2 – Sendo verdade que os portugueses sempre tiveram no SNS a garantia do acesso à saúde – apesar da destruição de parte significativa das suas capacidades de prestação de cuidados, devido ao subfinanciamento a que foi sujeito ao longo dos anos, à desvalorização e redução do número de profissionais, ao desinvestimento em equipamentos, particularmente entre 2011 e 2015, mas também ao aumento da promiscuidade entre o público e o privado – o combate ao surto epidémico trouxe uma maior consciência colectiva da importância e papel decisivos do SNS.

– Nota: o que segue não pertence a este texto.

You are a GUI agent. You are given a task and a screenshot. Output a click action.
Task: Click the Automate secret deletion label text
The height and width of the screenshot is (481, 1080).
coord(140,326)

O PCP sublinha o facto de ser precisamente numa altura em que caiu por terra o mito das vantagens da gestão privada e da empresarialização que a ministra da Saúde se apresse, não a defender a necessidade da existência de um serviço público universal, geral, e gratuito, dotado de todos os meios necessários, mas a colocar em causa a capacidade do SNS, dando assim a mão aos privados que se esconderam durante os últimos dois meses e viram a sua actividade reduzida de forma muito significativa.
3 – Se foi possível adoptar um plano de emergência para responder aos impactos do vírus, também é possível concretizar um plano de emergência para fortalecer a resposta geral do SNS no plano hospitalar, dos cuidados de saúde primários e da saúde pública. É isso que se impõe.
O PCP reforça a exigência da concretização de um plano de emergência que, partindo de uma análise rigorosa do trabalho realizado nestes últimos dois meses, das necessidades identificadas e dos meios necessários para combater o surto epidémico e regularizar a actividade normal do SNS, não deixando ninguém para trás, inclua como medidas prioritárias: a disponibilização dos meios financeiros necessários; a contratação dos profissionais necessários para regularizar o funcionamento das unidades do SNS, bem como a sua valorização profissional, salarial e das carreiras; a abertura de milhares de camas que foram encerradas e o reforço das unidades de cuidados intensivos; a aquisição de novos equipamentos; o fim da promiscuidade entre o público e o privado, e um programa que promova o regresso de muitos profissionais à exclusividade no serviço público; que se faça uma aposta forte nos cuidados de saúde primários que, tal como a situação actual confirmou, pode dar um grande contributo à resolução de muitos problemas sem o recurso às unidades hospitalares, libertando-as para os casos mais exigentes a requererem especialização.
O SNS revelou-se imprescindível no tratamento dos milhares de doentes afectados pela COVID-19, que encontraram no serviço público, não em seguradoras ou na prestação de cuidados entregues aos grupos monopolistas, o acesso ao direito à saúde. É com esta capacidade de resposta do SNS, que se exige ver reforçada, que, não apenas em situações agudas como as que vivemos mas em todas as outras circunstâncias, o povo português deve poder contar.